The problem => Can you print the lines of data below word for word, keeping every line as it appears?

(Collected data)
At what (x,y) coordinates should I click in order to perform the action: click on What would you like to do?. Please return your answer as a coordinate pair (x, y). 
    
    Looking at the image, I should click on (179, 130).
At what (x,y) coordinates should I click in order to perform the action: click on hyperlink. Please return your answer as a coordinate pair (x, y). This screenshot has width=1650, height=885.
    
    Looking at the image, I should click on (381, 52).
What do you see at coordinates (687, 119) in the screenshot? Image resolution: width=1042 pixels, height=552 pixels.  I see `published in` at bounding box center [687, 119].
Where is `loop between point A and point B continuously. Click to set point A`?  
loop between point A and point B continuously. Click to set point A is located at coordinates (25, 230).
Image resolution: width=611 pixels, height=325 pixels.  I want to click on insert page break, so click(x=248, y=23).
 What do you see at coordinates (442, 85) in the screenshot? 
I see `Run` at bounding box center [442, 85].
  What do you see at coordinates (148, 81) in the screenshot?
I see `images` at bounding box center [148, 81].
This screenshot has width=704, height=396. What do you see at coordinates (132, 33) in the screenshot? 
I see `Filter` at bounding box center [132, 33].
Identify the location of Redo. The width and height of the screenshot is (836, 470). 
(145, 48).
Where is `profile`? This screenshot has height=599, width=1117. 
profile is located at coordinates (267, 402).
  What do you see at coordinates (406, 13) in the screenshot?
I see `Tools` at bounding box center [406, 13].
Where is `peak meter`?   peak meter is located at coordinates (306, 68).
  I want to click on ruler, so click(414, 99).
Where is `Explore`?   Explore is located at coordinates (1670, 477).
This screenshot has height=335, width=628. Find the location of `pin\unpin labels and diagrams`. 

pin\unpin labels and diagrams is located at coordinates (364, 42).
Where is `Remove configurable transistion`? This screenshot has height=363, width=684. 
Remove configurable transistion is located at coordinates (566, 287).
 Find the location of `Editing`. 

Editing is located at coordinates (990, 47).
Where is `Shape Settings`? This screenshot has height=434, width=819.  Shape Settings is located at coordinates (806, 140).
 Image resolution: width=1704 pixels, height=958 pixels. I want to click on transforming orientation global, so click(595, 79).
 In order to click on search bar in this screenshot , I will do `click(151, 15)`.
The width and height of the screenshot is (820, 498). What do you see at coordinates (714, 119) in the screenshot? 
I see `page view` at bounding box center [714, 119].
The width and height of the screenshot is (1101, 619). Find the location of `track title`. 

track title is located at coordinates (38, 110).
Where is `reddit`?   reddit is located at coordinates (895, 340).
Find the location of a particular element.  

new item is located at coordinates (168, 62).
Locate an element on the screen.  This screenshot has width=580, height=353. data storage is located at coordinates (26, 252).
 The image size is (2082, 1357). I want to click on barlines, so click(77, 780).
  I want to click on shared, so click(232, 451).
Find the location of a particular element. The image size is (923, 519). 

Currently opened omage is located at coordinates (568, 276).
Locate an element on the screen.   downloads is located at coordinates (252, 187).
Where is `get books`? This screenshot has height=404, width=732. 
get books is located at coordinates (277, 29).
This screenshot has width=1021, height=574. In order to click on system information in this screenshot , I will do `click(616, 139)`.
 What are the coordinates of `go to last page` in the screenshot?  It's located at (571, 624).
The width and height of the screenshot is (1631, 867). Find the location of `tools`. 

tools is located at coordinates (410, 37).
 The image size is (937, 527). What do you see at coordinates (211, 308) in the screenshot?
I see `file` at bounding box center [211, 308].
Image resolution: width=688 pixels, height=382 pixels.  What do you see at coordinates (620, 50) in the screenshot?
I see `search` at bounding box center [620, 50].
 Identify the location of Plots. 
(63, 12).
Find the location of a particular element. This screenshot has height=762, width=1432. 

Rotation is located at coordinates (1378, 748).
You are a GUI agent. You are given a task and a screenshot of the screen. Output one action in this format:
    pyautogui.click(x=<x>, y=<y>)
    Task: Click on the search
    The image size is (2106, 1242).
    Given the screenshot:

Problem solution =>
At what (x,y) coordinates should I click in order to perform the action: click on What would you like to do?. Please return your answer as a coordinate pair (x, y). 
    
    Looking at the image, I should click on (179, 130).
At what (x,y) coordinates should I click in order to perform the action: click on hyperlink. Please return your answer as a coordinate pair (x, y). This screenshot has width=1650, height=885.
    
    Looking at the image, I should click on (381, 52).
What do you see at coordinates (687, 119) in the screenshot? Image resolution: width=1042 pixels, height=552 pixels.  I see `published in` at bounding box center [687, 119].
Where is `loop between point A and point B continuously. Click to set point A`?  
loop between point A and point B continuously. Click to set point A is located at coordinates (25, 230).
Image resolution: width=611 pixels, height=325 pixels.  I want to click on insert page break, so click(x=248, y=23).
 What do you see at coordinates (442, 85) in the screenshot? 
I see `Run` at bounding box center [442, 85].
  What do you see at coordinates (148, 81) in the screenshot?
I see `images` at bounding box center [148, 81].
This screenshot has width=704, height=396. What do you see at coordinates (132, 33) in the screenshot? 
I see `Filter` at bounding box center [132, 33].
Identify the location of Redo. The width and height of the screenshot is (836, 470). 
(145, 48).
Where is `profile`? This screenshot has height=599, width=1117. 
profile is located at coordinates (267, 402).
  What do you see at coordinates (406, 13) in the screenshot?
I see `Tools` at bounding box center [406, 13].
Where is `peak meter`?   peak meter is located at coordinates (306, 68).
  I want to click on ruler, so click(414, 99).
Where is `Explore`?   Explore is located at coordinates (1670, 477).
This screenshot has height=335, width=628. Find the location of `pin\unpin labels and diagrams`. 

pin\unpin labels and diagrams is located at coordinates (364, 42).
Where is `Remove configurable transistion`? This screenshot has height=363, width=684. 
Remove configurable transistion is located at coordinates (566, 287).
 Find the location of `Editing`. 

Editing is located at coordinates (990, 47).
Where is `Shape Settings`? This screenshot has height=434, width=819.  Shape Settings is located at coordinates (806, 140).
 Image resolution: width=1704 pixels, height=958 pixels. I want to click on transforming orientation global, so click(595, 79).
 In order to click on search bar in this screenshot , I will do `click(151, 15)`.
The width and height of the screenshot is (820, 498). What do you see at coordinates (714, 119) in the screenshot? 
I see `page view` at bounding box center [714, 119].
The width and height of the screenshot is (1101, 619). Find the location of `track title`. 

track title is located at coordinates (38, 110).
Where is `reddit`?   reddit is located at coordinates (895, 340).
Find the location of a particular element.  

new item is located at coordinates (168, 62).
Locate an element on the screen.  This screenshot has width=580, height=353. data storage is located at coordinates (26, 252).
 The image size is (2082, 1357). I want to click on barlines, so click(77, 780).
  I want to click on shared, so click(232, 451).
Find the location of a particular element. The image size is (923, 519). 

Currently opened omage is located at coordinates (568, 276).
Locate an element on the screen.   downloads is located at coordinates (252, 187).
Where is `get books`? This screenshot has height=404, width=732. 
get books is located at coordinates (277, 29).
This screenshot has width=1021, height=574. In order to click on system information in this screenshot , I will do `click(616, 139)`.
 What are the coordinates of `go to last page` in the screenshot?  It's located at (571, 624).
The width and height of the screenshot is (1631, 867). Find the location of `tools`. 

tools is located at coordinates (410, 37).
 The image size is (937, 527). What do you see at coordinates (211, 308) in the screenshot?
I see `file` at bounding box center [211, 308].
Image resolution: width=688 pixels, height=382 pixels.  What do you see at coordinates (620, 50) in the screenshot?
I see `search` at bounding box center [620, 50].
 Identify the location of Plots. 
(63, 12).
Find the location of a particular element. This screenshot has height=762, width=1432. 

Rotation is located at coordinates (1378, 748).
You are a GUI agent. You are given a task and a screenshot of the screen. Output one action in this format:
    pyautogui.click(x=<x>, y=<y>)
    Task: Click on the search
    The image size is (2106, 1242).
    Given the screenshot:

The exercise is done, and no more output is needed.